Trecho fornecido:
#####

Trump e seus associados têm um objetivo mais amplo: alterar o equilíbrio de poder, aumentando a autoridade do presidente sobre todas as partes do governo federal que agora operam, por lei ou tradição, com alguma medida de independência da interferência política da Casa Branca.

O ex-presidente dos EUA Donald Trump Foto: Lynne Sladky/AP

Trump pretende colocar sob controle presidencial direto órgãos hoje independentes. Isso afetaria a Comissão Federal de Comunicações, que elabora e aplica regras para empresas de televisão e de internet, além da Comissão Federal de Comércio, órgão que impõe normas antitruste e de proteção ao consumidor.

Ele quer reviver a prática de “apreender” fundos, recusando-se a gastar dinheiro que o Congresso destinou a programas dos quais o presidente não gosta —tática que os legisladores proibiram no governo de Richard Nixon.

#####

Material fornecido:
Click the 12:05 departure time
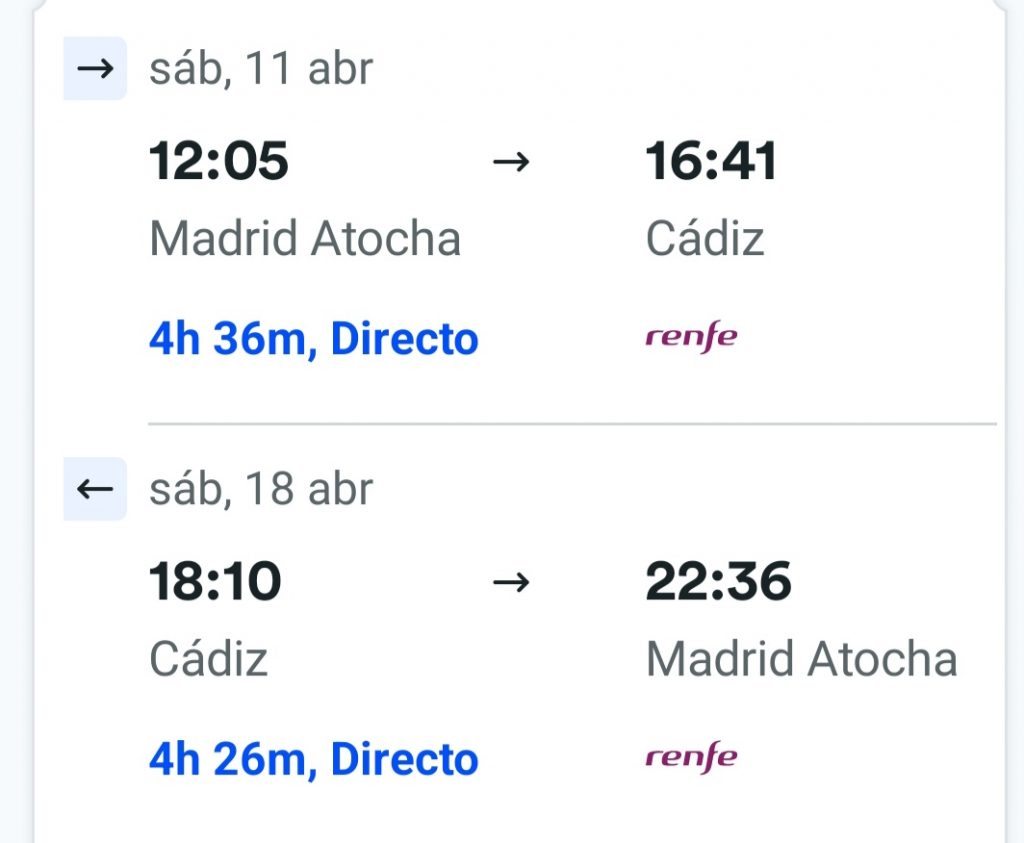Screen dimensions: 1024x843 pyautogui.click(x=219, y=161)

#####

Exercícios:
[1] Responda, com base no trecho sobre os planos de Trump:
(a) Qual é o objetivo mais amplo de Trump e de seus associados?
(b) Qual órgão elabora e aplica regras para empresas de televisão e de internet?
(c) Em qual governo os legisladores proibiram a tática de "apreender" fundos?
[2] Segundo o trecho sobre os planos de Trump, em que consiste a prática de "apreender" fundos? Responda em uma a três frases.
[3] Reproduza do trecho sobre os planos de Trump a parte que se inicia nas palavras que contêm "Trump e seus" e se encerra em "de Richard Nixon.".
A listagem é um material à parte e não tem relação com o trecho.

Soluções por tarefa:
[1]
(a) Alterar o equilíbrio de poder, aumentando a autoridade do presidente sobre todas as partes do governo federal que hoje operam com alguma independência da interferência política da Casa Branca.
(b) A Comissão Federal de Comunicações.
(c) No governo de Richard Nixon.

[2] A prática consiste em o presidente se recusar a gastar o dinheiro que o Congresso destinou a programas dos quais ele não gosta. Os legisladores proibiram essa tática no governo de Richard Nixon.

[3]
Trump e seus associados têm um objetivo mais amplo: alterar o equilíbrio de poder, aumentando a autoridade do presidente sobre todas as partes do governo federal que agora operam, por lei ou tradição, com alguma medida de independência da interferência política da Casa Branca.

O ex-presidente dos EUA Donald Trump Foto: Lynne Sladky/AP

Trump pretende colocar sob controle presidencial direto órgãos hoje independentes. Isso afetaria a Comissão Federal de Comunicações, que elabora e aplica regras para empresas de televisão e de internet, além da Comissão Federal de Comércio, órgão que impõe normas antitruste e de proteção ao consumidor.

Ele quer reviver a prática de “apreender” fundos, recusando-se a gastar dinheiro que o Congresso destinou a programas dos quais o presidente não gosta —tática que os legisladores proibiram no governo de Richard Nixon.